The predominant part of our reception of information – more than 80 percent according to scientific studies – is performed by the visual sense. In order to make this information visible to the human eye, however, we need light. Light is thus the most important vehicle for information transfer.
The evolution of our visual organ was determined by natural light, the light of the sun. The mechanisms and functionality of our visual perception are shaped by and emerged due to the characteristics of daylight. At the same time, our brain activities also originated.
“Perception is a formative process, that does not end in the eye but reaches its outright completion in the brain.”
Dr. phil. Walter Witting, Perception Psychologist
In the course of evolution, our daily rhythm consequently also adapted to the conditions of daylight. The regular alternation between brightness and darkness determines the time frames used for activity and recreation.
Light is constantly perceived, even in the dark or during sleep. This fact combined with the enormous cognitive capacity required by the visual sense are primary reasons for the predominantly subconscious nature of visual perception. On the level of consciousness, human beings show utterly low sensors for the visual sense. In contrast to smells, temperature or sounds, the human being is hardly able to evaluate the quality of light let alone differentiate between good and bad lighting.
The consequences may not be apparent at present but will show in the long run, and they can be severe. Deficient lighting both at the working place and at home can cause mental stress and tiredness, which can subsequently lead to discomfort and illness. Scientific studies investigating light and health have shown that bad lighting can do harm to the biological clock, the so-called circadian rhythm, and can even change the hormone balance and cause illness.
Good lighting does the exact opposite: it strengthens our organism and makes us more resilient and productive.
Good lighting creates well-being!
As we have mostly stayed indoors ever since the invention of the light bulb, it is of much greater importance in today’s times to cater for the best quality in both natural and artificial lighting.
Daylight openings need to consider the following aspects in order to live up to optimal natural lighting conditions:
- Amount of daylight
- Distribution of daylight
- Sun shield
- Glare shield
- Outdoor connection
High-value artificial lighting must fulfil the following criteria:
- Level of lighting
- Distribution of brightness
- Limit of glare
- Direction of light and amount of shade
- Light colour and colour rendition
- Conditioning and indoor climate
The complexity particularly lies in the fact that the lighting system must meet the afore-listed criteria in an interconnected and simultaneous manner rather than in isolation.
Due to the mentioned reasons, lighting solutions nowadays have to do much more than just support the completion of a visual task.

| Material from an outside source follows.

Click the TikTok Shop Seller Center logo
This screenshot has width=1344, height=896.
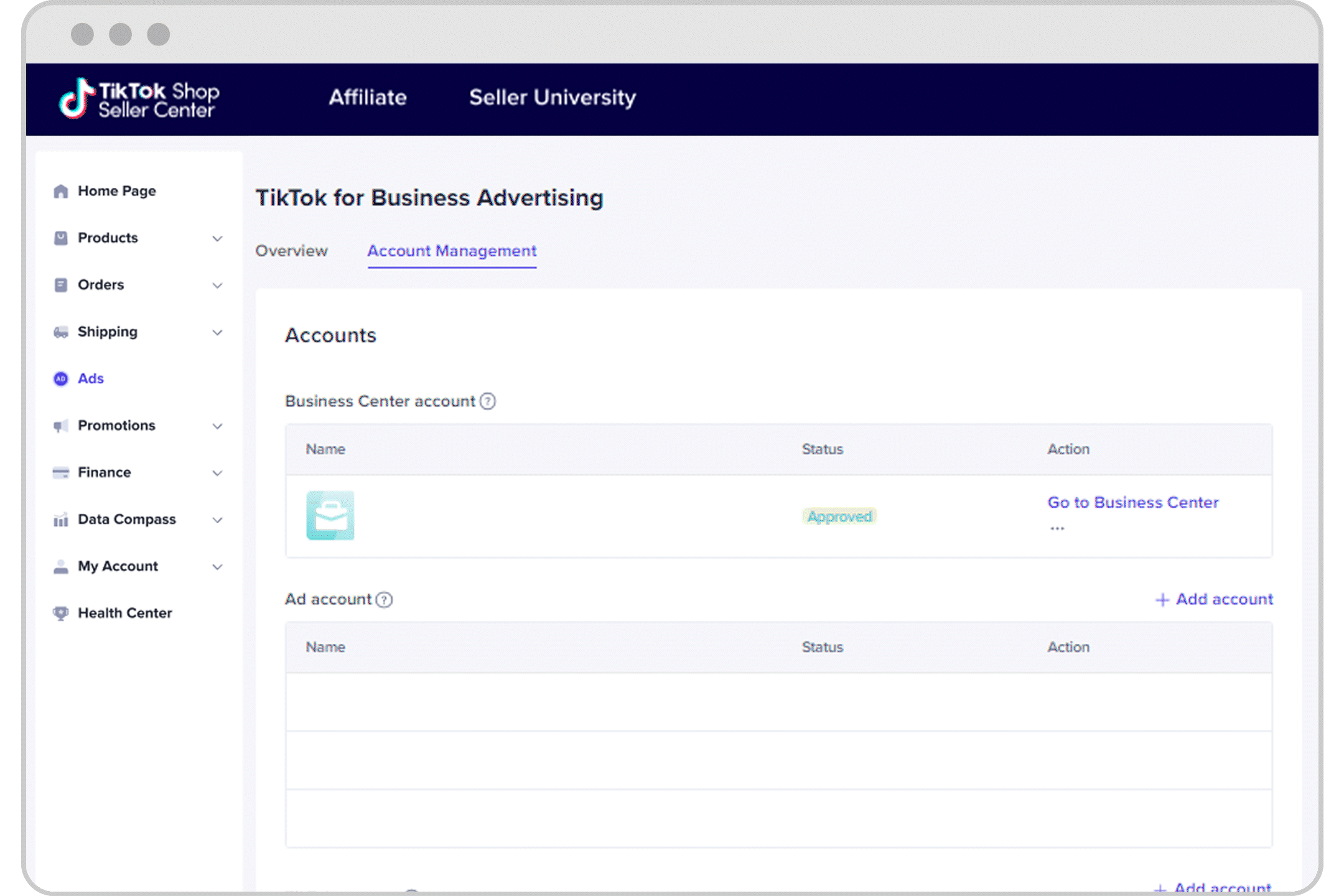click(139, 99)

Considering the close connection between light and health, innovative light also needs to positively affect concentration, performance rates and well-being.
In line with the outcomes of recent research, accurate spectral composition of light, the intensity and the duration of exposure, dependent on the time of day and differentiated by the use of room and the visual task, are factors that guarantee optimal effects of light on health.
A premium as well as contemporary lighting design needs to take these qualitative aspects deriving from perceptual psychology and optical physics into account. In this regard, the implementation of an economic as well as environment-friendly lighting technology for an optimization of the energy balance is self-evident.